> _Task objective_:
What you give back must match the records below exactly, apart from the pictures, which are omitted.

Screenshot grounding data
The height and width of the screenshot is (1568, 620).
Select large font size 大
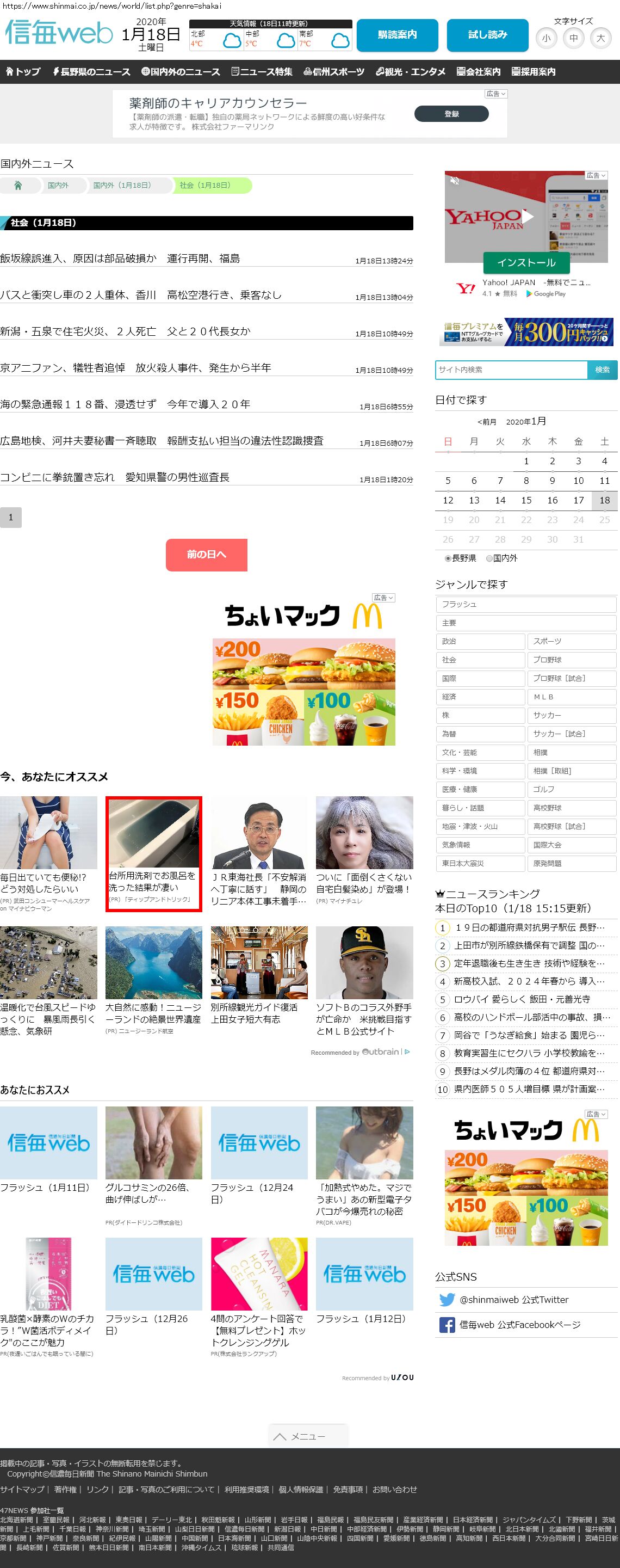click(x=600, y=38)
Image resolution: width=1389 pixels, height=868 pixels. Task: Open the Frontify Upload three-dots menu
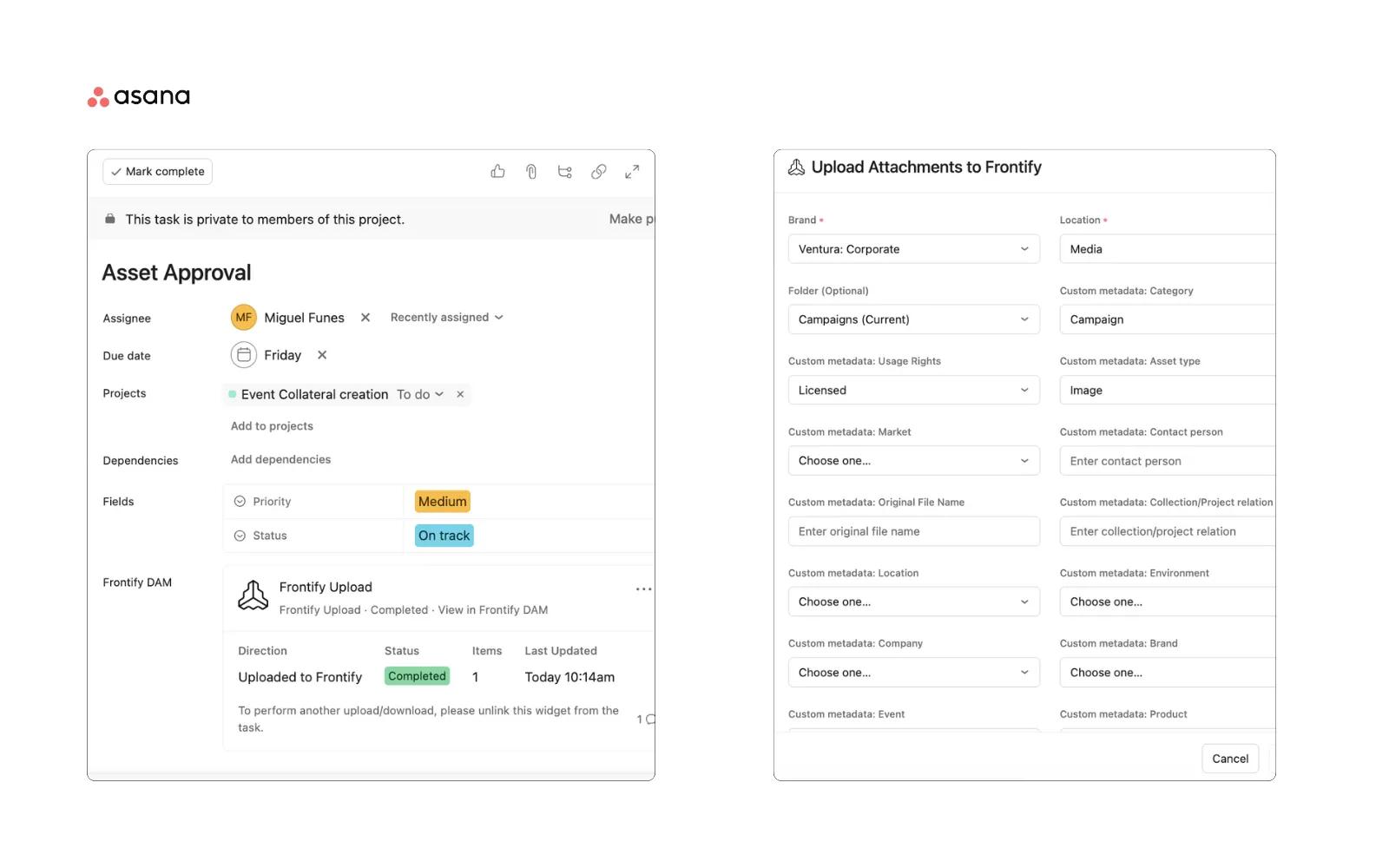[643, 589]
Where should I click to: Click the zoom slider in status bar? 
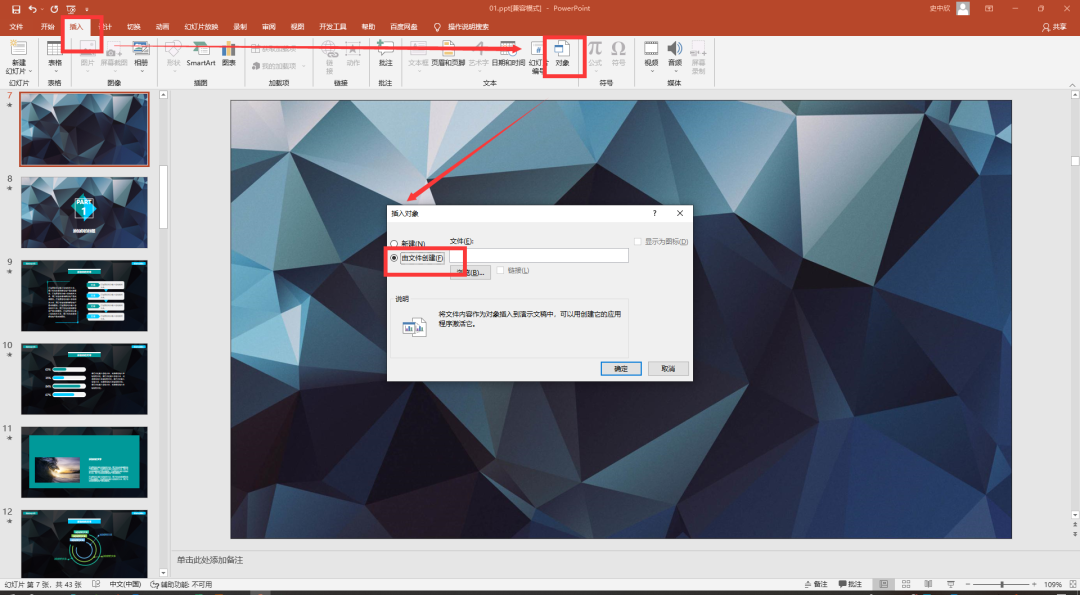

> _Reply_:
The height and width of the screenshot is (1568, 620).
Select large font size 大
click(x=600, y=38)
Image resolution: width=1389 pixels, height=868 pixels. Task: Open the Frontify Upload three-dots menu
[643, 589]
Where should I click to: Click the zoom slider in status bar? 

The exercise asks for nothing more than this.